Evénement au théâtre du Rond-Point : une programmation de cinq spectacles du sublime et dérangeant Pippo Delbono
Le théâtre du Rond-Point fait l’événement avec une programmation de cinq spectacles du sublime et dérangeant Pippo Delbono — Il Silenzio, Esodo, Gente di Plastica, Enrico V et Urlo. Cinq pièces pour faire varier le mystère d’un créateur/révélateur de mystères, qui interrogent les possibilités d’être du théâtre, ses limites et moyens, avec une intelligence et une sensibilité rares dans un registre populaire, c’est-à-dire non populiste, mais plutôt profondément vivant, chaleureux, explosif, corporel et humain.

> **EXERCICE PROPOSÉ 1**: Dans le texte sur les spectacles de Pippo Delbono au théâtre du Rond-Point, recopiez le passage compris entre « Evénement au théâtre » et « corporel et humain. », bornes incluses, en substituant « créations » à « spectacles ».
> **EXERCICE PROPOSÉ 2**: Prolongez, s'il vous plaît, le texte sur les spectacles de Pippo Delbono au théâtre du Rond-Point en reprenant après sa dernière phrase.
Le matériel placé après ce texte n'est pas nécessaire.

> **EXTRAIT DE DONNÉES**:
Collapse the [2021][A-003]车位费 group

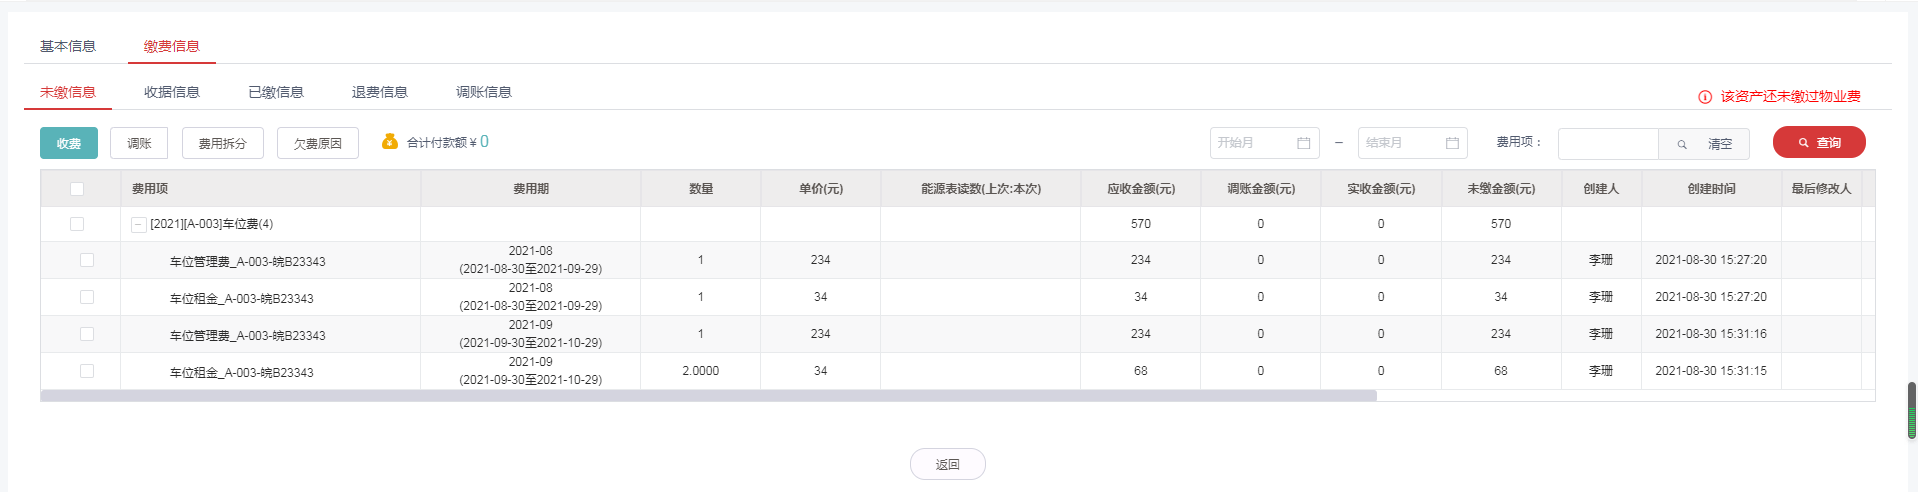[139, 224]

> **RÉSULTAT OBTENU 1**:
Evénement au théâtre du Rond-Point : une programmation de cinq créations du sublime et dérangeant Pippo Delbono
Le théâtre du Rond-Point fait l’événement avec une programmation de cinq créations du sublime et dérangeant Pippo Delbono — Il Silenzio, Esodo, Gente di Plastica, Enrico V et Urlo. Cinq pièces pour faire varier le mystère d’un créateur/révélateur de mystères, qui interrogent les possibilités d’être du théâtre, ses limites et moyens, avec une intelligence et une sensibilité rares dans un registre populaire, c’est-à-dire non populiste, mais plutôt profondément vivant, chaleureux, explosif, corporel et humain.

> **RÉSULTAT OBTENU 2**:
Nous avons eu la chance d’assister à la dernière représentation de Il Silenzio, pièce singulière, émouvante, qui fait trembler et arrache le spectateur à lui-même. Un spectacle singulier au point que les mots manquent pour l’évoquer tant est vaste l’envie, l’urgence intérieure qui pousse à parler de ce théâtre du recueillement et de la vie. C’est le paradoxe de tout silence authentiquement humain que de receler les choses de l’âme, de l’homme, les plus importantes à transmettre, à partager — c’est le paradoxe de Il Silenzio.
Un théâtre qui creuse le caractère sacré du rien, du pas grand-chose, d’un essentiel, explorant, dans le chaos et la dérision, la solitude et la puissance de la vie des humbles, de ceux qui ont disparu doublement de la surface du monde : dans leur chair broyée par la terre apocalyptique, et qui n’ont pas droit à la survivance dans la mémoire des hommes… Jusqu’à ce que Pippo Delbono, le scrutateur de l’ombre et de la mort, promène sa lampe et son cœur sensible dans ces vestiges d’hommes et nous emmène avec lui dans sa quête, ses trouvailles, ses frémissements et ces vies infimes retrouvées, avec sa troupe bigarrée d’improbables et radieux êtres de scène.
Exceptionnel !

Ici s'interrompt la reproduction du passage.